• _Items listed in a dataset_:
####

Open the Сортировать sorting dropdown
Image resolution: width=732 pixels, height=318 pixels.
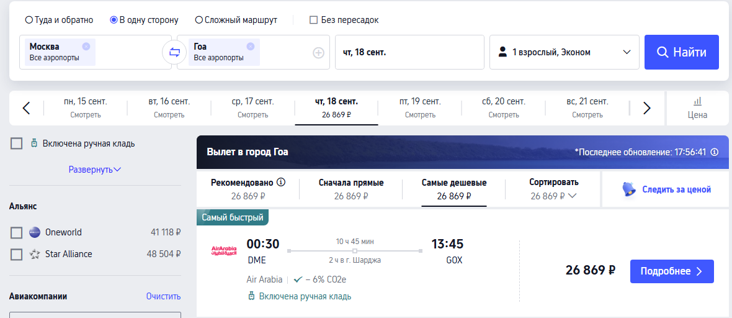coord(554,189)
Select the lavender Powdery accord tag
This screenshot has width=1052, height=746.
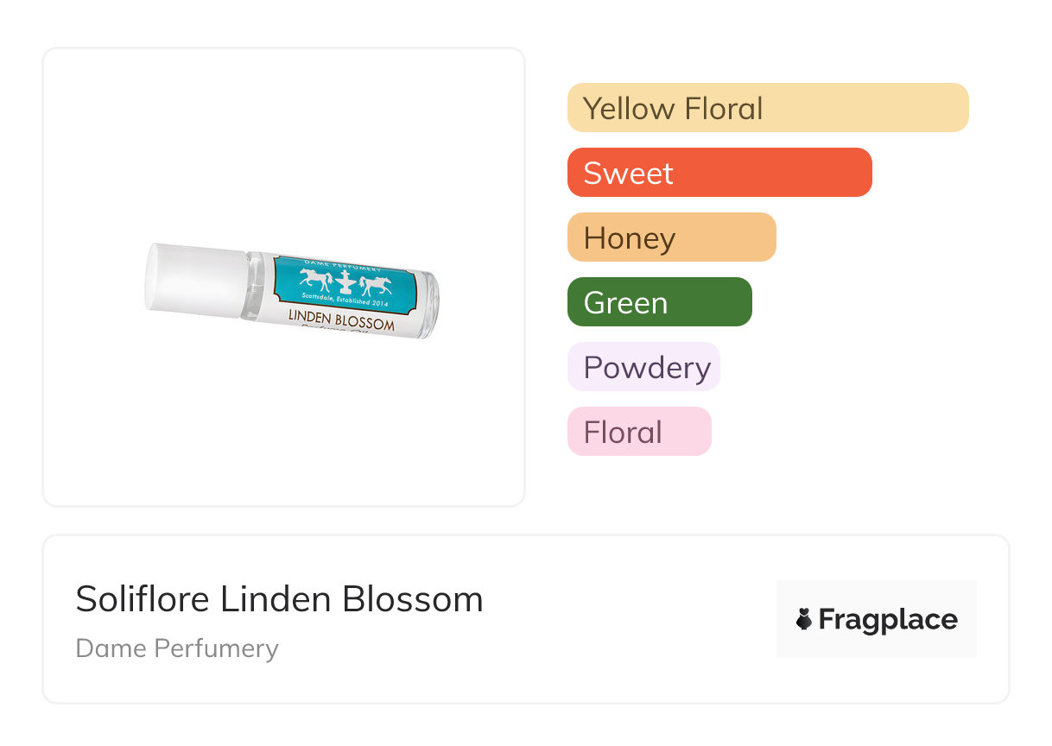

####

Before copying, set the pictures aside; then reproduce each entry above exactly.

Open the Сортировать sorting dropdown
Image resolution: width=732 pixels, height=318 pixels.
coord(554,189)
Select the lavender Powdery accord tag
This screenshot has width=1052, height=746.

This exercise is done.